WHO says its very unlikely COVID-19 leaked from Chinese lab

Feb 9 2021, 5:46 pm

Experts at the World Health Organization (WHO) say the origins of COVID-19 leaking from a lab in China is “very unlikely.”

Peter Ben Embarek, a disease specialist at the WHO’s Department of Food Safety and Zoonoses, led an international team of scientists that investigated the spread of SARS-CoV2. The Danish scientist says researchers have “uncovered new information” but nothing that has “drastically changed the picture of the COVID-19 outbreak.”

Embarek says the virus is most likely to have first appeared in humans after contact with an animal.

The WHO’s investigation team included viral experts on a four-week trip to Wuhan, the Chinese city where the novel coronavirus was first discovered. Experts say new details were added to the pandemic’s story, one of which was ruling out the theory that COVID-19 was leaked from a lab in China.

The team says it’s considering “several theories” as to how the disease first ended up in humans in December 2019.
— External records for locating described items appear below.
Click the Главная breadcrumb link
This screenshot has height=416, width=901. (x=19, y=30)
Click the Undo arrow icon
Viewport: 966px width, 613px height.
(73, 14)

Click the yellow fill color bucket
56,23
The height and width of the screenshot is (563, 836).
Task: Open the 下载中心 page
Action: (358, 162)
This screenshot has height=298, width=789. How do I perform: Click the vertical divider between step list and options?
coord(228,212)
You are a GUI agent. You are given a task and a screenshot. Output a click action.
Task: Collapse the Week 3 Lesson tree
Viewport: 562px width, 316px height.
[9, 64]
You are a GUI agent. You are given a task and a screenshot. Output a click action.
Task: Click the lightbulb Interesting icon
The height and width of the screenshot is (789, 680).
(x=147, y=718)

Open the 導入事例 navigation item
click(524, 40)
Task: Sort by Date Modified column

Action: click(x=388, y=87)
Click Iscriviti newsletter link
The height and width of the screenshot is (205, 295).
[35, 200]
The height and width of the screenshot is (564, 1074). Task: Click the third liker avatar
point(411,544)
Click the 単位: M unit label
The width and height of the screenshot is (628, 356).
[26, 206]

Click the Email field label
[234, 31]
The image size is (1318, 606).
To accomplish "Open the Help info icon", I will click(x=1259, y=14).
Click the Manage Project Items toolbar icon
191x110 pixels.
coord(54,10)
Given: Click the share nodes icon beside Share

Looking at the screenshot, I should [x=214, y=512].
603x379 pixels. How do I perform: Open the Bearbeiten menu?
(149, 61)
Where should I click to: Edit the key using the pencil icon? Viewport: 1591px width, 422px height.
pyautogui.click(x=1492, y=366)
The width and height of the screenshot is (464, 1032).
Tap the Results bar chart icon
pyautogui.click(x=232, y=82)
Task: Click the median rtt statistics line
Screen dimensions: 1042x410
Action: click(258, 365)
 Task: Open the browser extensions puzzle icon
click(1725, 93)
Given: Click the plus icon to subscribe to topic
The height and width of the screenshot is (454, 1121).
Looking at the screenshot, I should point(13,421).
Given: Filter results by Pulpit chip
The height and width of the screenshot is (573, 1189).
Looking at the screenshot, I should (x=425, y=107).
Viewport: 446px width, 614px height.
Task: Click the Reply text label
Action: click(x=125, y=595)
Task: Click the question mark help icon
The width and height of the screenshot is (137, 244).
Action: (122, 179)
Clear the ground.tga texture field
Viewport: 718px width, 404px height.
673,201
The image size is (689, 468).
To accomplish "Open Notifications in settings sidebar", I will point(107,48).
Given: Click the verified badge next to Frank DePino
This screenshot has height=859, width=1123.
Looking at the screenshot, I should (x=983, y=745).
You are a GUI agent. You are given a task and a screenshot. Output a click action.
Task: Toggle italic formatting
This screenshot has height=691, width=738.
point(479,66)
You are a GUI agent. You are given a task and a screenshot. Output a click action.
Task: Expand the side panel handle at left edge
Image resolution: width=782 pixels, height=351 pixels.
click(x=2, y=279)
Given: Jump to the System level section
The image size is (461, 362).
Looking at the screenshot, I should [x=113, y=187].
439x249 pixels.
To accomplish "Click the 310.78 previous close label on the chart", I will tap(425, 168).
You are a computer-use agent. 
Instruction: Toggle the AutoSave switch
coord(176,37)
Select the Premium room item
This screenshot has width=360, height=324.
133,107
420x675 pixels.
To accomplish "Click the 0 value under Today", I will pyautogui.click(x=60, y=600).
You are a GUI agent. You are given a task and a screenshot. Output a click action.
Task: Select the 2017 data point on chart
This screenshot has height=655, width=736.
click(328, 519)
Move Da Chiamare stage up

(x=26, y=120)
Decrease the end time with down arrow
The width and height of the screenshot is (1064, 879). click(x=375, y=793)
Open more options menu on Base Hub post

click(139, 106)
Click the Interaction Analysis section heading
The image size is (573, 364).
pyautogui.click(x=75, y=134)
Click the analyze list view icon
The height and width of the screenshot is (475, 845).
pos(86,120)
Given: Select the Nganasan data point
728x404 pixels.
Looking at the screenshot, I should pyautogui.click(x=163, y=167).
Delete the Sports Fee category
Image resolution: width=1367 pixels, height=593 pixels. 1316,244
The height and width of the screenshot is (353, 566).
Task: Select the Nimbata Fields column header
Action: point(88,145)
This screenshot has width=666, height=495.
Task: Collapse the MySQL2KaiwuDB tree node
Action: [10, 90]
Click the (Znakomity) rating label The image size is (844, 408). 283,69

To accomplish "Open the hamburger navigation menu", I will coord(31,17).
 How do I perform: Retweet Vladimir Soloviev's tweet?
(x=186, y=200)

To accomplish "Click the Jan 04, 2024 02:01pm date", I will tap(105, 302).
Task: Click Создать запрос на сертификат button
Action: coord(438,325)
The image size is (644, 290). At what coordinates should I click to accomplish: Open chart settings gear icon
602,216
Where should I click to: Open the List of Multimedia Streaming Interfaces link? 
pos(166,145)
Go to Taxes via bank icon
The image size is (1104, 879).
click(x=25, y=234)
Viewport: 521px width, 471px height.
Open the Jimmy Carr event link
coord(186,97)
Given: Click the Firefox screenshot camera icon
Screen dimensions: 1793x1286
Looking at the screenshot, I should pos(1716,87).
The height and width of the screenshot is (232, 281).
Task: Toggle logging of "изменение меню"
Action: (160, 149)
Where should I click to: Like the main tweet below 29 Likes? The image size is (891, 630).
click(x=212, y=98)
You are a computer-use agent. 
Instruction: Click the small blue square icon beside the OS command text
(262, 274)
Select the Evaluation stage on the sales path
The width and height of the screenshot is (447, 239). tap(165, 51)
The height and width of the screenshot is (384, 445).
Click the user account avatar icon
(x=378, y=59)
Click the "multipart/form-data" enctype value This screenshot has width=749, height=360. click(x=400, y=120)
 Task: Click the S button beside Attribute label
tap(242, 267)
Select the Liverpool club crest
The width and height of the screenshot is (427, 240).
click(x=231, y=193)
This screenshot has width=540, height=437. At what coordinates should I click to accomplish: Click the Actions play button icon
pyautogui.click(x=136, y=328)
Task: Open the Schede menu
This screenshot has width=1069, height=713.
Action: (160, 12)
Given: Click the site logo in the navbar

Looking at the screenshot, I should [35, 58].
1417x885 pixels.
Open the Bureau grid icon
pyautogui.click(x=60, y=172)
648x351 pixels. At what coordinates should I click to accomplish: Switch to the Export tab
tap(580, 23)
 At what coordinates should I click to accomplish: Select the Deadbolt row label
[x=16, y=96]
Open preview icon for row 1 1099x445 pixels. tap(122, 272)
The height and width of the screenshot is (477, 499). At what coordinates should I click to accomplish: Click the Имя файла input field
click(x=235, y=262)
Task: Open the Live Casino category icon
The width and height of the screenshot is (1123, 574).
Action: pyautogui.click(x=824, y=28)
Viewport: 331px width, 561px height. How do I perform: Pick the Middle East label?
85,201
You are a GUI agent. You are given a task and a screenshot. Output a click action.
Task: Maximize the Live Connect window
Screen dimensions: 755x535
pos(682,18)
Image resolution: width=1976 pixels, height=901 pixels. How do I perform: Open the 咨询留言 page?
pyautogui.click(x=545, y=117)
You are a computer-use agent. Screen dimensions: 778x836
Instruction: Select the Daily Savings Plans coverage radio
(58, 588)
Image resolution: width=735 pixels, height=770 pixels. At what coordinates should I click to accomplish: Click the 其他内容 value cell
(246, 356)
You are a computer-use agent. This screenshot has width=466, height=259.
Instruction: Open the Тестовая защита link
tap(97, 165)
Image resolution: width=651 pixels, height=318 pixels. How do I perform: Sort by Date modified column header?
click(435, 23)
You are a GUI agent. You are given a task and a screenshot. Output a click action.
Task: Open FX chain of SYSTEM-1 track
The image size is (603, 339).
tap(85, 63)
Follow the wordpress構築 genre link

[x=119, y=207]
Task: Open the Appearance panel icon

“Our initial findings suggest that the introduction through an intermediary host species is the most likely pathway and one that will require more studies and more specific, targeted research,” Embarek said. “The findings suggest that the laboratory incidents hypothesis is extremely unlikely to explain the introduction of the virus to the human population.”

The WHO investigation team is composed of disease experts from 10 countries. The organization says its mission is to study the origins of the virus, which is believed to have been in bats before transmitting to humans through a different animal. The WHO says it’s possible to have been transferred from the bamboo rat, which is considered an exotic delicacy dish in China.

Embarek says transmission through frozen products on the trade market is also a “likely possibility.”